Link Posted: 8/9/2020 11:16:33 AM EDT
[#20]
Hello,

This question is only related to an AMSEC safe in the fact that its the brand I use today for my own safe but its more of a universal question in general about gun safes with the understanding that not all of them are created the same.

When a safe is in a closed up/ locked state (I'm using a 6030 BFII) are there enough cracks/crevices and other air gaps in the design for it not to be considered a "Sealed Box"? So for example, if I have the door open then close it, how likely is it that "New/Fresh Air" will find its way inside the box with the door being closed?

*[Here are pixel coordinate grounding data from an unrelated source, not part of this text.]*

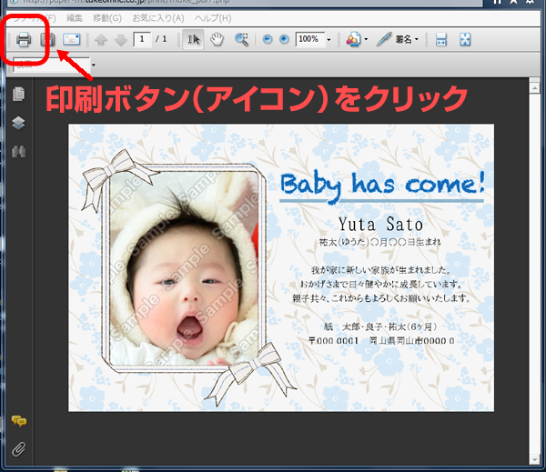Screen dimensions: 546x472
Task: Expand the 署名 sign dropdown
Action: pyautogui.click(x=417, y=40)
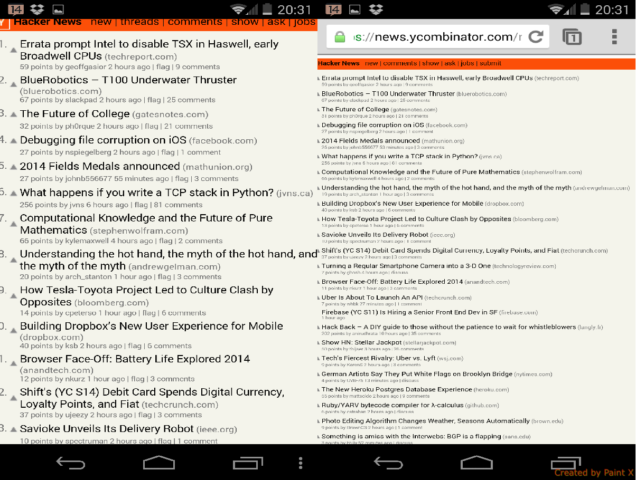Tap the three-dot menu in the left navigation bar
The image size is (636, 480).
(x=300, y=463)
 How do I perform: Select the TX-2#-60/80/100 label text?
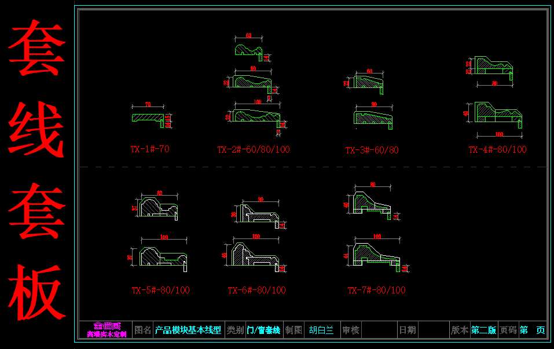tap(253, 150)
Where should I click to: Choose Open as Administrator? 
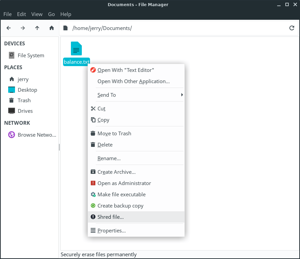click(124, 183)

To clarify where this question is going, I have a few pieces of "running" network/computer gear I would really like to place inside my safe for various reasons but in doing so it requires a Network Switch, Power Strip, NAS (ie..think small Synology) and a management PC (ie..think small Intel NUC).

From a real estate standpoint this stuff does fit in there nicely. From a connectivity standpoint, the safe has an AC plug and an access hole for a network cable (I only need one cable IN/OUT). But with that said I do have some concerns about airflow inside the safe once the door is closed. If the safe is considered sufficiently sealed then I can envision a point where all the air trapped inside the safe begins heating up until it gets too hot to provide enough cooling for the equipment resulting in overheating, shutdowns, or if it gets real ugly...maybe even a fire inside the box!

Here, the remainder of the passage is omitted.